Wood Lane (Metropolitan Line) Tube Station - Overview

Overview

The two Wood Lane stations were opened in 1908 to serve the Franco-British Exhibition and the 1908 Summer Olympics in the area that was to become known as White City. Wood Lane (Metropolitan Line) opened on 1 May 1908 and Wood Lane (Central Line) opened on 14 May 1908. Both stations were intended to be temporary and to be closed after the exhibition. Wood Lane (Metropolitan Line) was closed on 31 October 1914, shortly after the outbreak of the First World War.

The station was brought back into use on 5 May 1920, but was open only when an exhibition was being staged.

The Wood Lane station on the Central Line was closed and replaced by White City station to the north on 23 November 1947 and the Metropolitan Line station changed its name to "White City" on the same date.

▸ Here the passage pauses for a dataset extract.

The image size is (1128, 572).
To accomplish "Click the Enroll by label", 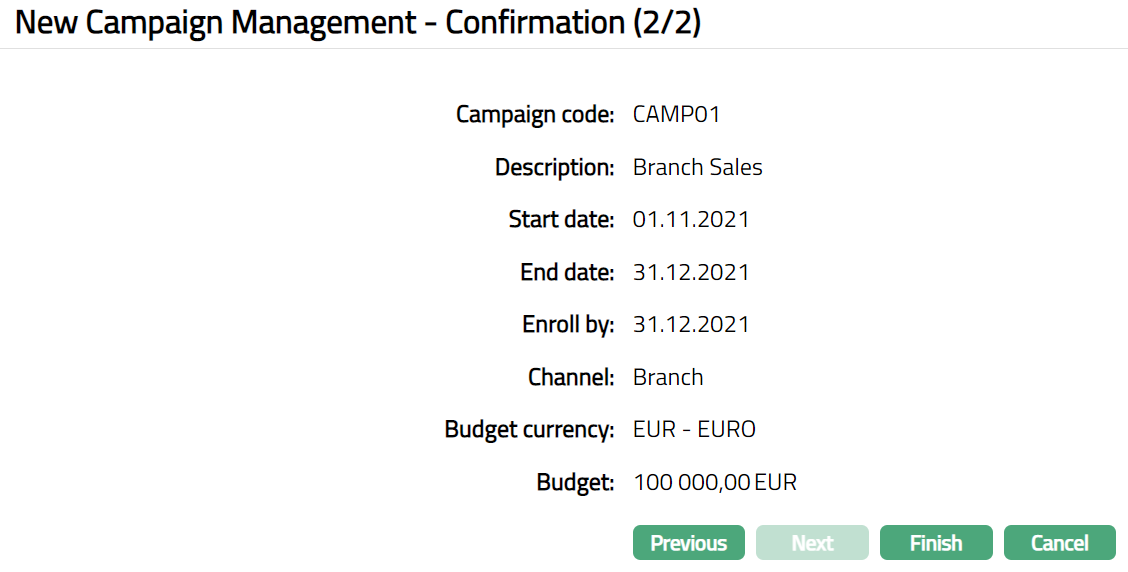I will 568,325.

Following a fire, in which one of the wooden platforms was destroyed, the station closed on 24 October 1959, and the BBC Television Centre development now runs on both sides of the railway. The station at viaduct level was demolished completely and little is left of it today. The original ticket office at ground level still remains, although it has been repainted and is not visible from public property.

The entrance from Wood Lane (and a main entrance to the exhibitions) was along a road which no longer exists, but ran approximately on the line of the entrance to the Television Centre multi-storey staff car park. The centre point of the original platforms can be located from trains as approximately opposite the largest of the BBC satellite dishes now to the west of the line.